### ZU LÖSENDE AUFGABE
Nenne bitte alle Projekte von Daniela Katzenberger, die der Artikel über sie im Absatz ab „Ihr Leben im Rampenlicht“ aufzählt.

### TEXTABSCHNITT
# # # # #
# taz.de -- Daniela Katzenberger: Die Anschlussfigur
       
       > Die Marke Daniela Katzenberger hat ihr Potenzial noch lange nicht
       > ausgeschöpft. Die Studie „Hohle Idole“ geht dem Phänomen „Katze“ auf den
       > Grund.
       
 (IMG) Bild: „Ihre Geschichte ist eine Aschenputtelgeschichte“, schreibt Publizist Bernd Gäbler.
       
       Ob man in ihr einen aufgehenden Stern sieht oder das Verglühen der Kultur:
       In einem muss man Daniela Katzenberger Recht geben. „Man kann ja sagen, was
       man will - aber ich habe die letzten drei Jahre nicht Däumchen gedreht“,
       stellt sie im Gespräch mit der taz fest.
       
       Ihr Leben im Rampenlicht ist als filmisches Extrakt regelmäßig bei Vox in
       der Primetime zu sehen, ihr autobiographisches Buch („Sei schlau, stell
       dich dumm“) führte wochenlang die Bestsellerlisten an, das Café
       Katzenberger auf Mallorca erlöst die Mietkosten allein durch den Verkauf
       von Anstecknadeln. Und in unmittelbarer Nähe zum Café eröffnete im Sommer
       noch eine Katzenberger-Boutique.
# # # # #
### DATENTEIL

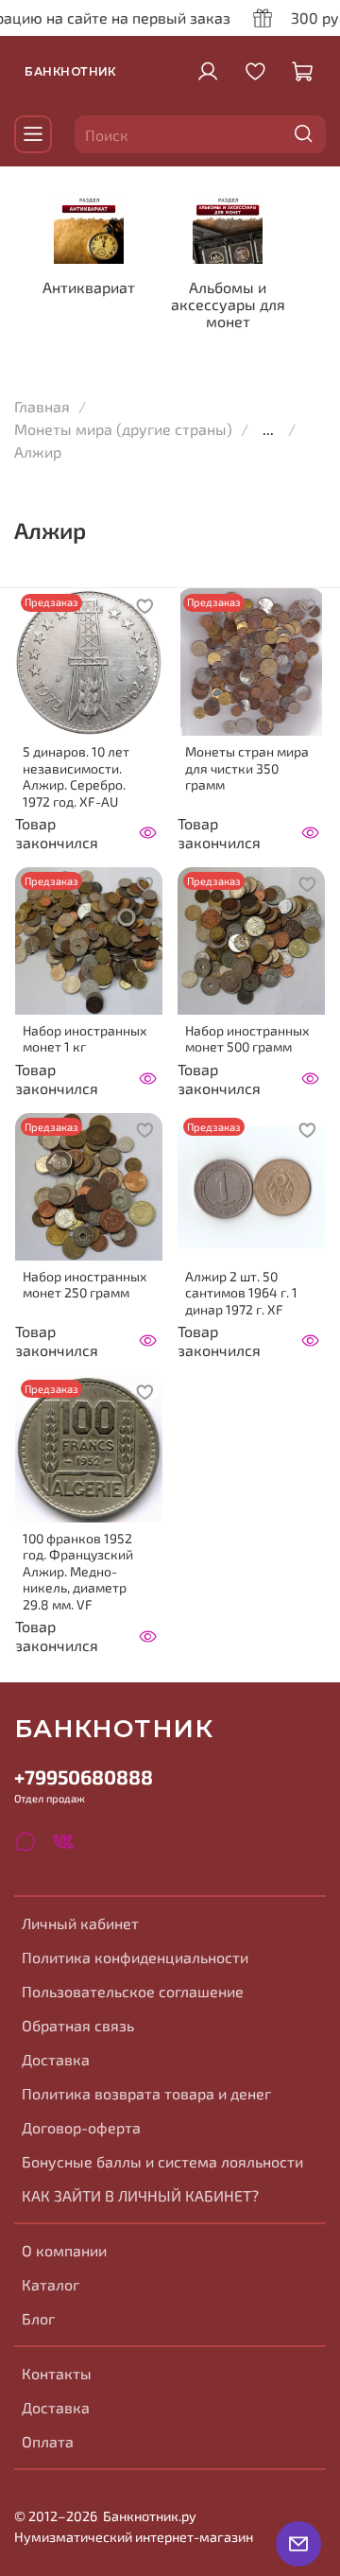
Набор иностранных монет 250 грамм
# # # # #
### ERWARTETE AUSGABE
- Eine Sendung über ihr Leben im Rampenlicht, regelmäßig bei Vox in der Primetime
- Ihr autobiographisches Buch „Sei schlau, stell dich dumm“
- Das Café Katzenberger auf Mallorca
- Eine Katzenberger-Boutique in unmittelbarer Nähe zum Café